Gov’t Urged to Reopen Checkpoints as Border Trade Falls in Pandemic

Soldiers install barbed wire fences along Thai-Myanmar border in Chiang Rai province on July 1, 2020.

BANGKOK (Xinhua) — Thailand’s Ministry of Commerce said on Friday that it is urging government leaders to allow nine border checkpoints to reopen, as border trade has fallen nearly 10 percent amid the COVID-19 pandemic.

Since the COVID-19 outbreak, the Thai government had instructed that Thailand’s borders be shut to prevent influx of illegal migrants, of which some may be carrying the virus.

Border trade from January to May has been recorded at 524.35 billion baht (16.75 billion U.S. dollars), falling 9.71 percent from the same period of last year, said the Ministry’s Department of Foreign Trade.

Exports totaled 305.72 billion baht (9.76 billion U.S. dollars) while imports were at 218.632 billion baht (6.985 billion U.S. dollars), a drop of 9.03 percent and 10.65 percent respectively.


The resulting trade surplus was at 87.093 billion baht (2.78 billion U.S. dollars), said the department’s director-general Keerati Rushchano.
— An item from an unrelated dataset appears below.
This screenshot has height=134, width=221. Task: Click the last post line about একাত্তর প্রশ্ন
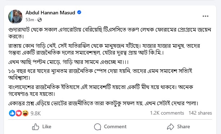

The department head said that Malaysia was Thailand’s top partner in border trade from January to May, followed by Laos, Myanmar and Cambodia.

However on the global scale, China remains Thailand’s top partner with trade rising 15.74 percent to 90.740 billion baht (2.9 billion U.S. dollars), followed by Singapore.

Thailand has a total of 97 checkpoints, but only 28 remain open during the pandemic.

Police Intensify Myanmar Border Control

The Thai Immigration Bureau said on Friday that it had dispatched hundreds of officers to patrol the porous areas bordering Myanmar for fear of illegal migrants crossing to Thailand and spreading COVID-19.

Thai army troops, police and administrative officers of the border town of Mae Sot, in the northern province of Tak province, were conducting inspections along jungles and the Mekong River, the two main areas dividing Thailand and Myanmar.

The Center for COVID-19 Situation Administration (CCSA) said that despite the border seal-off during the COVID-19 lockdown, there have been reports of illegal entries of Myanmar workers.


“We are about to reach 50 days of free local COVID-19 transmission, and since the ban of inbound flights still prevail, the second wave of infection would likely come from those who illegally crossed the border to Thailand,” said CCSA spokesman Taweesin Visanuyothin.

Taweesin said that as Thailand had already entered into its Fifth Phase of easing of business lockdown, illegal migrants are searching for ways to enter Thailand to meet the soaring demand for cheap labor.

“It is a challenging job for border taskforce to intercept the flow of illegal migrants,” said Taweesin. “Our borders are intricate and porous.”